America has been slipping in the race to make the most accurate bobbleheads, and we are apparently lagging behind in another crucial field of human endeavor.

The brilliant people of France have taken the worldwide lead in scratch-and-sniff production. While the best we seem to do is to stick a 25-coupon in the mail and have it smell somewhat like Irish Spring soap, the French are making baguette-inspired scratch-and-sniff stamps. 

And while some purists, the bakers with the big puffy hats, are claiming insufficient yeastiness on the stamp smell, postal worker Clarisse Briend says, "You just have to rub the stamp here like this with your nails.  You can smell the bread, the baguette.”

Here's a bakery manager, Jeanne Barrere, saying it smells more like vanilla.
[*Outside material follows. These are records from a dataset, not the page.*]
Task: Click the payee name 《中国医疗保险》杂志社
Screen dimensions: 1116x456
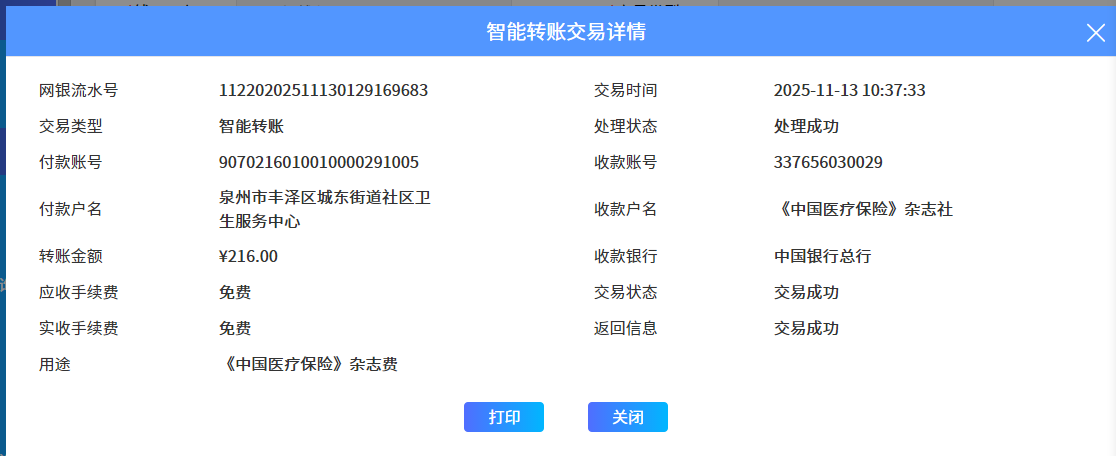Action: [864, 210]
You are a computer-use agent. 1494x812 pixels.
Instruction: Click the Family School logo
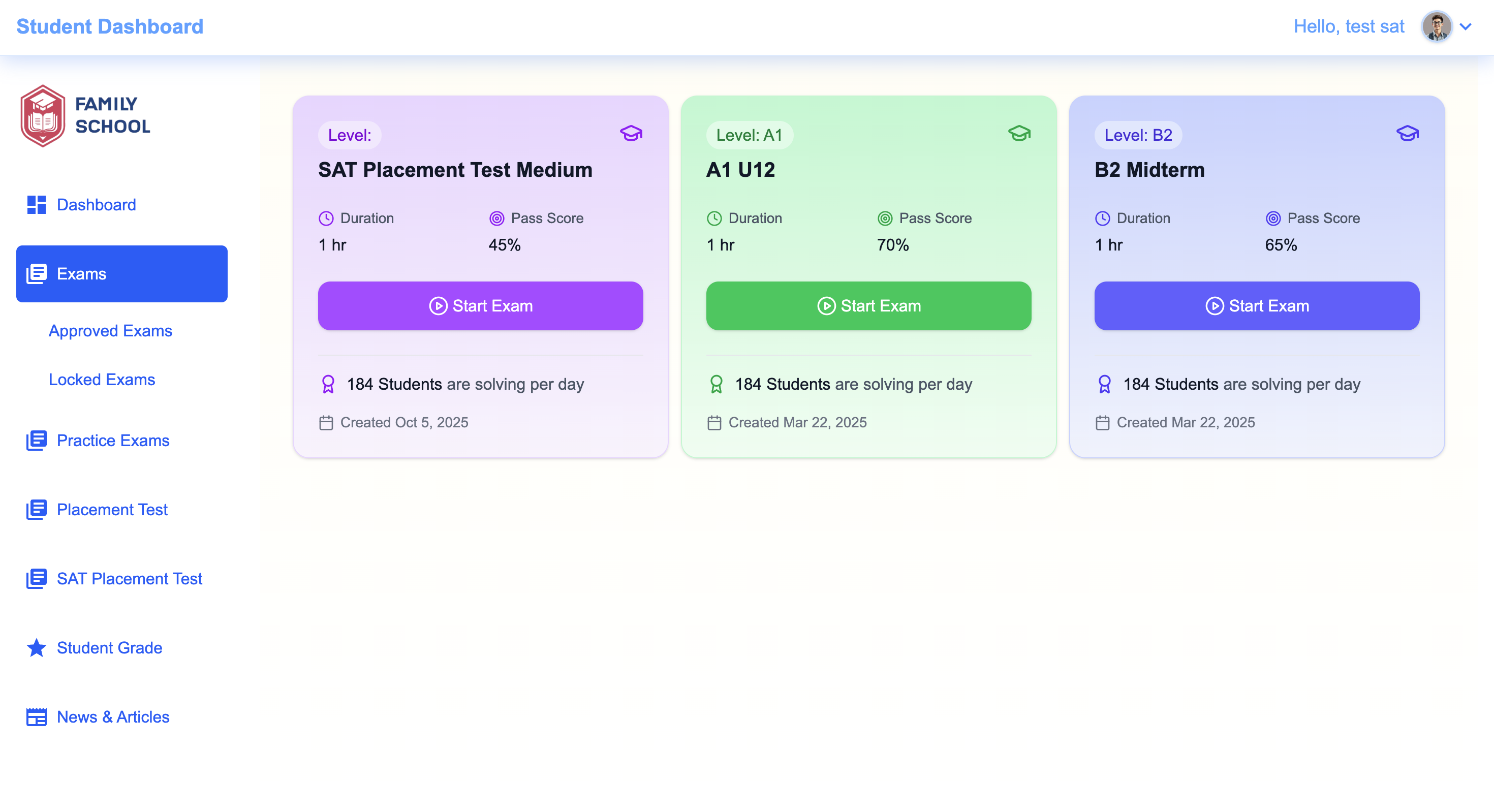point(85,115)
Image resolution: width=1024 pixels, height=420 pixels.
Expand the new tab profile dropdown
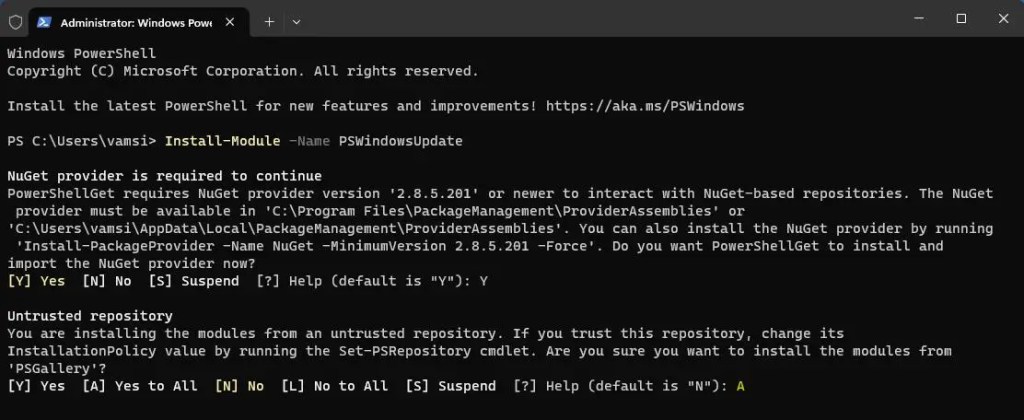(297, 20)
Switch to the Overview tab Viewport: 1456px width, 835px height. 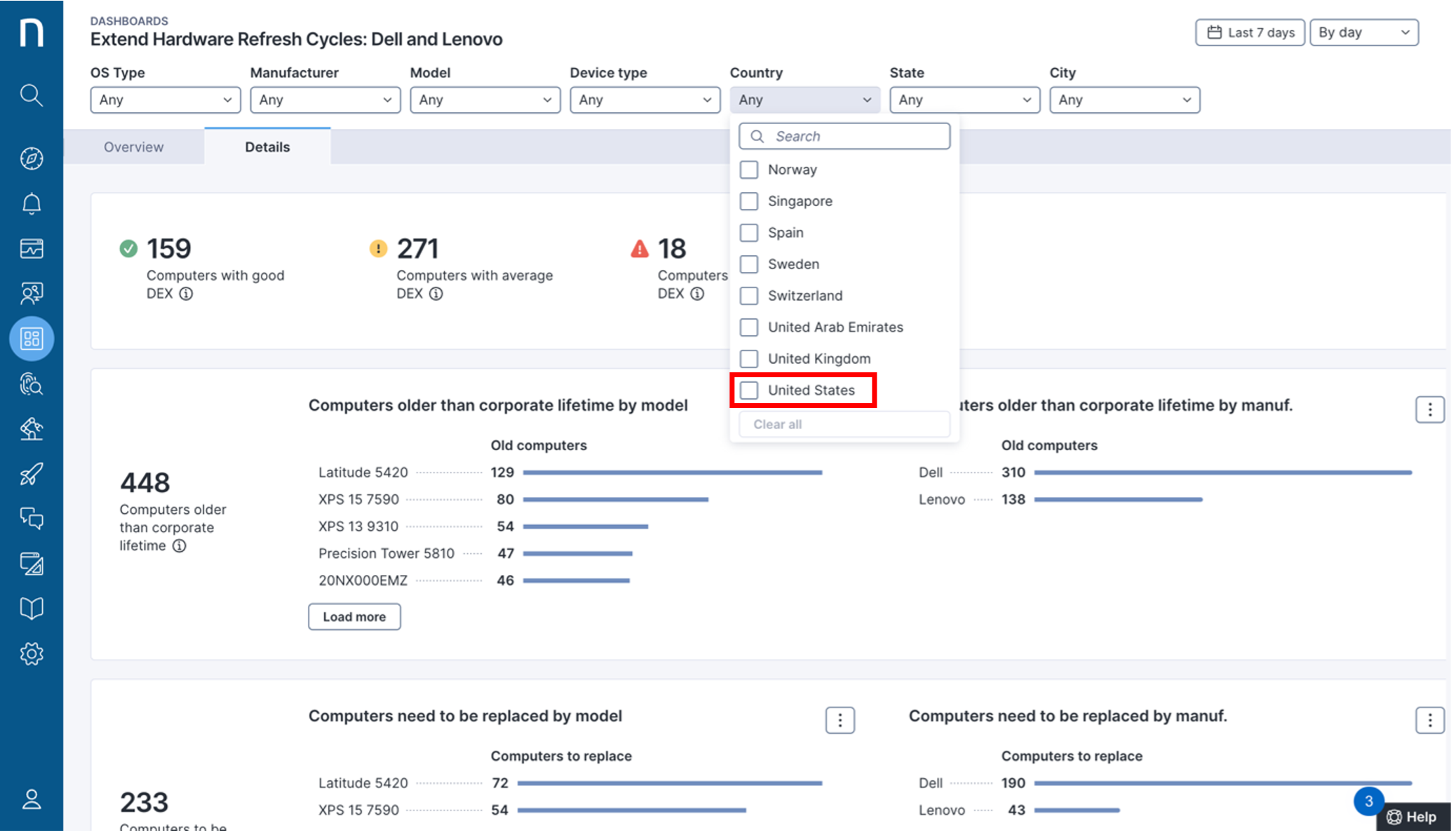[133, 147]
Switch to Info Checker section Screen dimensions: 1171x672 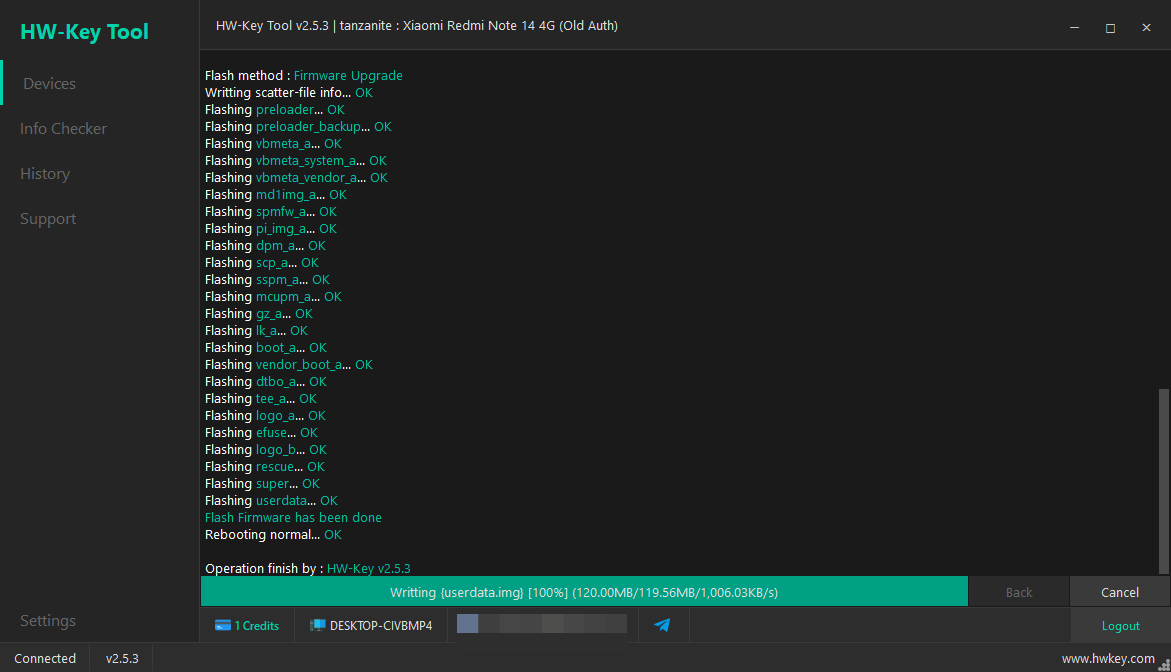(x=63, y=128)
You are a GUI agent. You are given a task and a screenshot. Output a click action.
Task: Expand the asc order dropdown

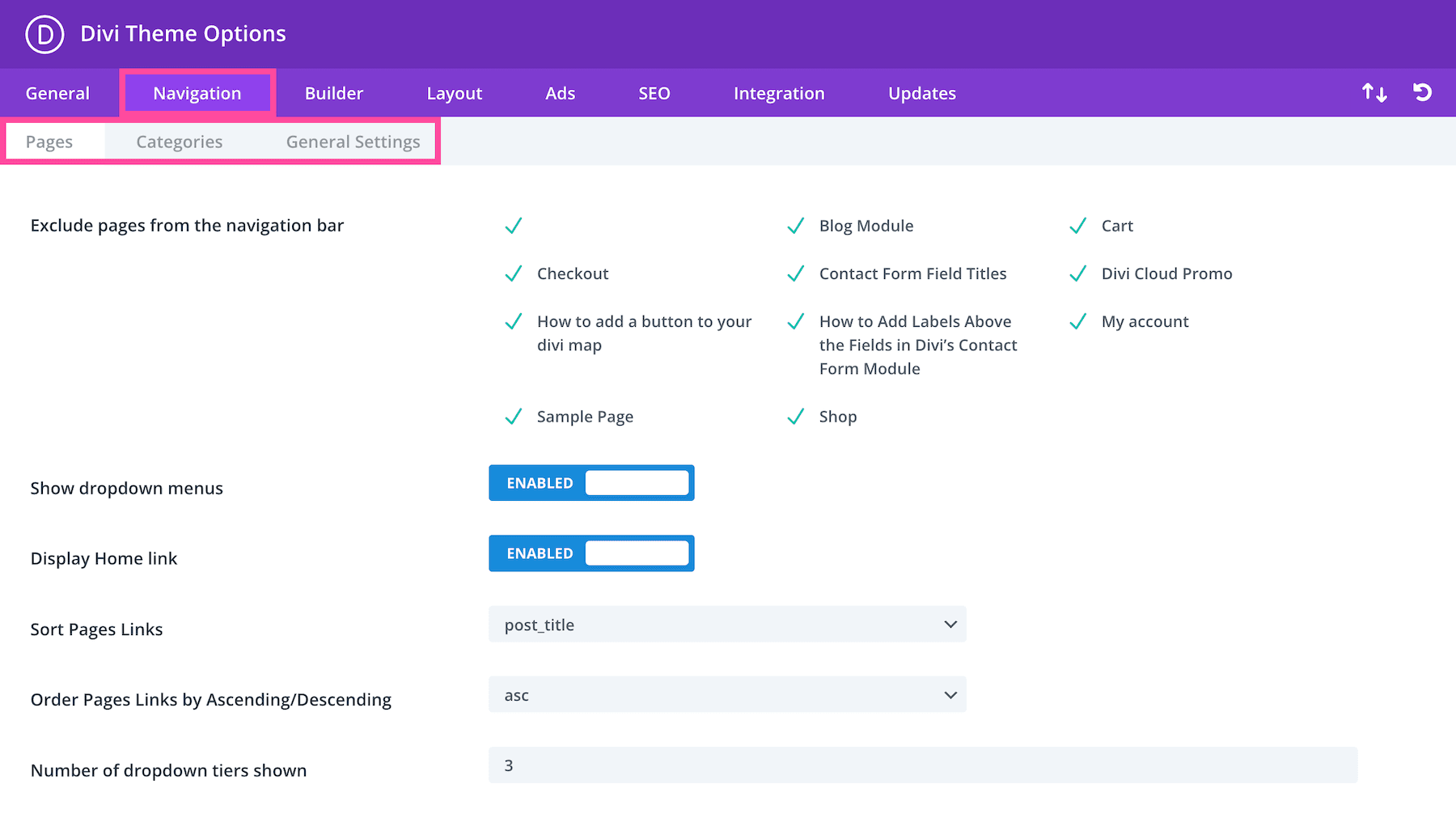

And her chief baker, Harlem Gbodialo, can't pin it down any more than to say the stamps have a “sugary, fruity aroma.”



As you may have heard, baguettes, those long, thin rolls, are a big deal in France. The postal service says they are the “bread of our daily life, symbol of our gastronomy, jewel of our culture.”

French bakers bake six million of them per day, not bad for a country with a population of 68 million. 

I guess a few of them have to share. 

Anyway, maybe one of us will get a postcard from France with a special scratch-and-sniff stamp. Let me know if it passes the sniff test!